Alan Cook: We are basically saying that if everyone wanted to be adequately provided for in their retirement, then there is an expected level of saving that needs to be taking place.
The difference between this level and what is actually being saved by the British public today is about £27 billion.
But the actual amount is less important than the notion that, as a country, we all aren't saving enough for our future.
NS and I focuses on longer term savings so we're not really out to be a bank - we don't have cheque books and we don't do bill paying. You put money in National Savings and Investments because you are saving for your future.
Question: Graduates are often faced with a range of options when first entering the job market, such as pensions, buying property and student loans. How can they be expected to save at the same time?
Alan Cook: I think the savings profile of an individual is going to change during their lifetime. There are periods when one will find it difficult to save and there are other periods when its really important.
If you're saving for long term retirement purposes, then the earlier you start, the less you have to save per month.
But I think we fully recognise that we need to offer a range of products that meet different needs at different times.
So we have things like Children's Bonus Bonds for parents and grandparents to save for kids when they are younger.
Right up the other end we have pensioner's bonds for people who have saved and want somewhere to put it so that they can live off their interest.
We also have a good range of tax-free savings products for people to invest in during their working lives.
We are planning to launch at the end of January a new instant access savings account where the minimum deposit will be £100 and thereafter you can save monthly by standing order.
So I think we have a full range of products really.
We're not suggesting or pretending that everything an individual saves in their life should be saved with us. But what we are saying is that with the products we have, most individuals should have some element of National Savings and Investments products.
We just think its vital that everyone should consider NS and I as part of their savings portfolio.
Question: Is there anything more that the government should be doing to encourage individuals to save?
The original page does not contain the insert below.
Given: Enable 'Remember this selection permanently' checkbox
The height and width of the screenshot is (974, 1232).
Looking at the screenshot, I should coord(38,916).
Alan Cook: Actually, I think the government has been pretty active in this area.
The whole Sandler initiative for example is all an attempt to demystify, reduce costs and make financial services products more transparent.
All of the products that NS and I sells are effectively Sandler compliant: they are widely available and there are no hidden charges.
The government's savings strategy is about encouraging providers to offer clear and easy to understand low cost transparent products. All NS and I products fall into this description.